### Given passage:
Hans Op de Beeck's exhibition is conceived as an all-embracing installation; an evocation of a small, historical-looking museum which we seem to be entering after closing time and which appears to be devoted to a (fictional) mythical cruise liner, the Sea of Tranquillity. The work of Shelly Silver bridges the contested territories between public and private, narrative and documentary; for her new installation 'here, his' she centres on the place where she's been living for the last 24 years, Chinatown, NYC. Argos Black Box presents a series of performances and choreographies on video and film that explore notions of movement, space and time within the urban make shift environment of New York City during the early 1970s.
HANS OP DE BEECK
Sea of Tranquillity
The work of Hans Op de Beeck (1969) includes sculptures, installations, videos, animated films, photography, drawings, paintings,
music, sound and words. His work is a reflection on the human condition; our difficult relationship with time, space and each other in a contemporary environment. The result is undeniably fictional, constructed and staged: it is up to the viewer to accept the image as a sort of parallel reality, or to put it into perspective as no more than a visual construction.

### Extracted information:
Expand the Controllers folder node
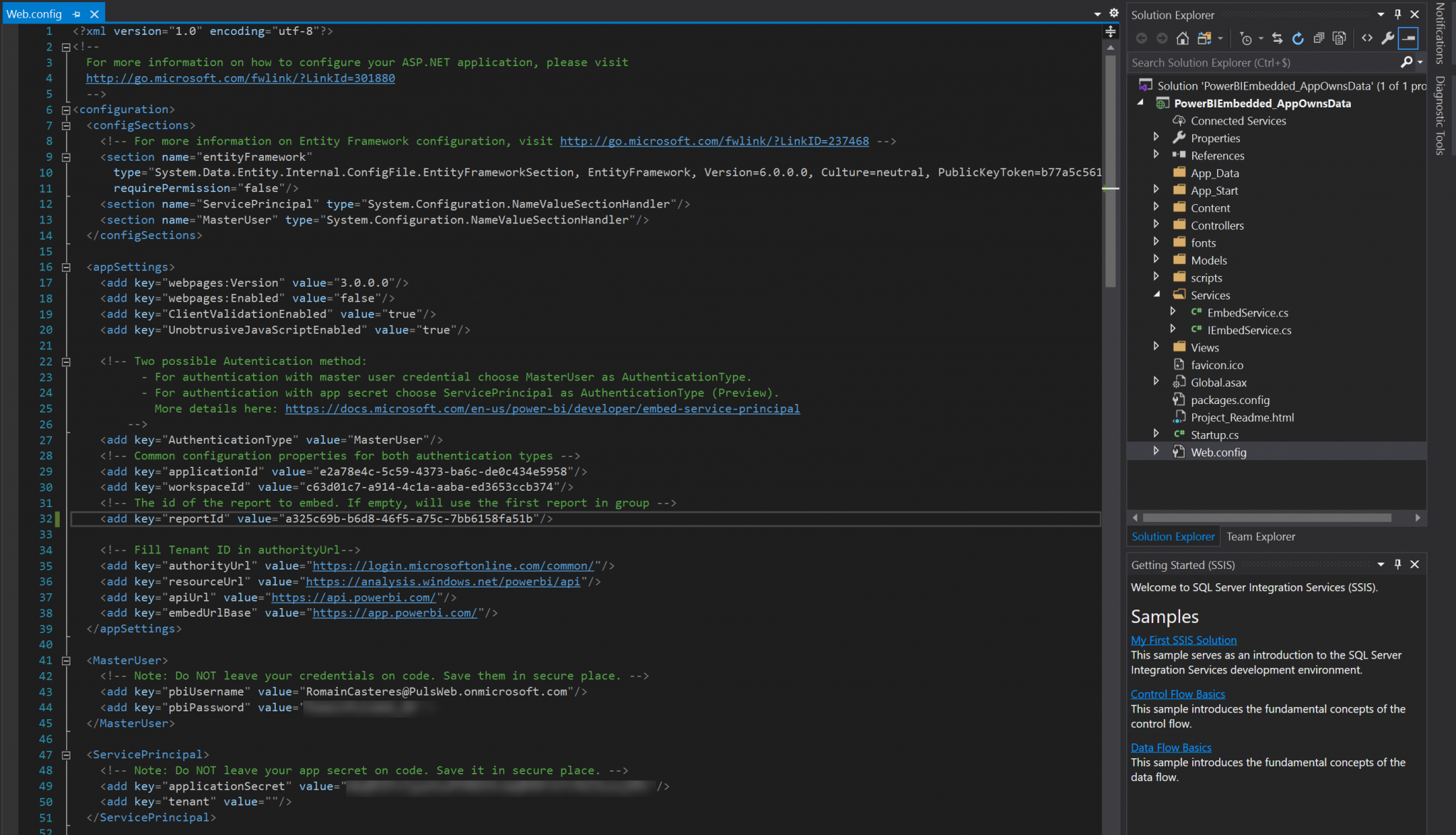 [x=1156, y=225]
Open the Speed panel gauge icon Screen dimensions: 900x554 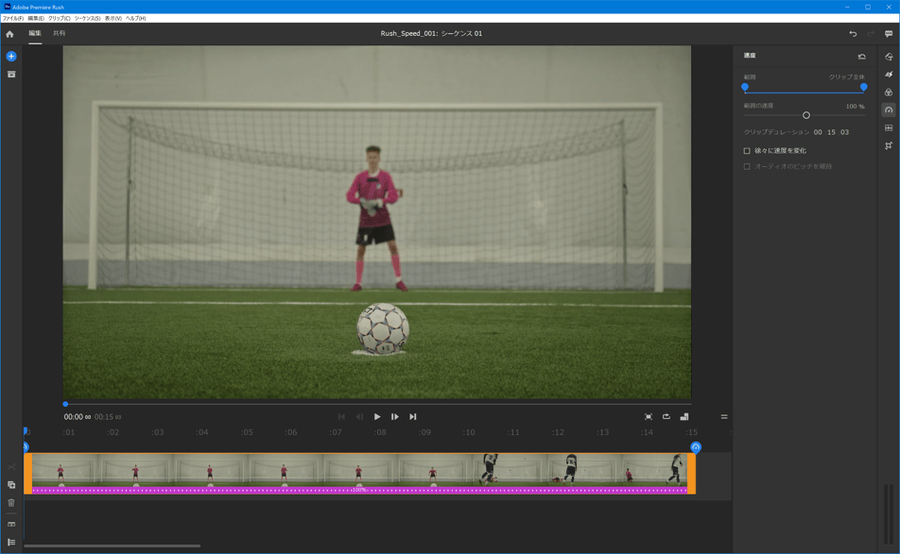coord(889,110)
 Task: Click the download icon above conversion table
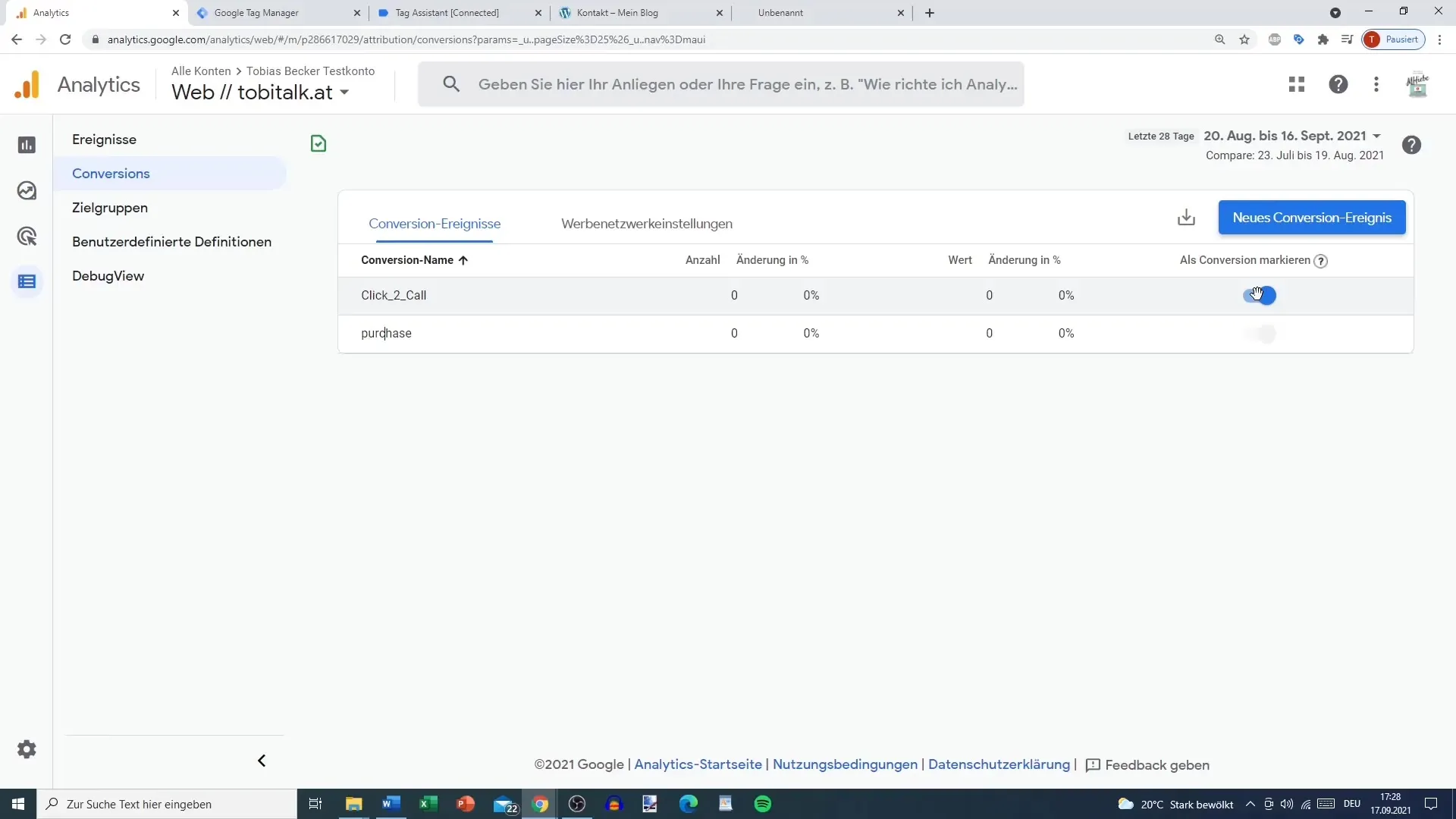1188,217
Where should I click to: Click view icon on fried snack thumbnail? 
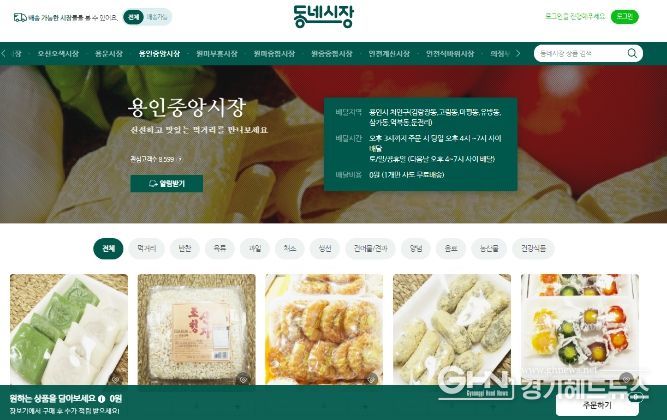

### Work instructions:
a) Reproduce the exhibition text from "Hans Op de Beeck's" to "the early 1970s.", putting "ocean liner" in place of "cruise liner".
b) Write a continuation of the exhibition text on Hans Op de Beeck, picking up after its final sentence.

### Results for each task:
a)
Hans Op de Beeck's exhibition is conceived as an all-embracing installation; an evocation of a small, historical-looking museum which we seem to be entering after closing time and which appears to be devoted to a (fictional) mythical ocean liner, the Sea of Tranquillity. The work of Shelly Silver bridges the contested territories between public and private, narrative and documentary; for her new installation 'here, his' she centres on the place where she's been living for the last 24 years, Chinatown, NYC. Argos Black Box presents a series of performances and choreographies on video and film that explore notions of movement, space and time within the urban make shift environment of New York City during the early 1970s.

b)
During a short residence at Saint-Nazaire in France in 2008, the artist became intrigued by the remarkable Second World War story and post-war reconstruction of this harbour town, whose shipyards produce the world’s largest cruise liners. It seemed to Op de Beeck that the Queen Mary 2, then just completed, was, like the Burj Khalifa in Dubai (the highest building in the world), a suitable metaphor for our belief in spurious values and in such concepts as work, leisure time and luxury consumerism. We nowadays use such categories as ‘the highest’, ‘the first’ and ‘the biggest’, but what do these terms say about the actual quality of things?
The exhibition is conceived as an all-embracing installation; an evocation of a small, historical-looking museum which we seem to be entering after closing time and which appears to be devoted to a (fictional) mythical cruise liner, the Sea of Tranquillity. The spatial installation does not provide any explanation in words, only images: a sizeable scale model of the ship, sculptures of the captain and a maid, large display cases, an evocation of a sleeping container site at night and a series of black and white watercolours. The main focus is a medium-length film, a combination of acting and digitally generated 3D environments in which the viewer makes a night-time visit to the mysterious ship.
Sea of Tranquillity is a coproduction by Argos Centre for Art & Media, Le Grand Café (Saint-Nazaire, France), Kunstmuseum Thun
(Switzerland) and CAB (Burgos, Spain).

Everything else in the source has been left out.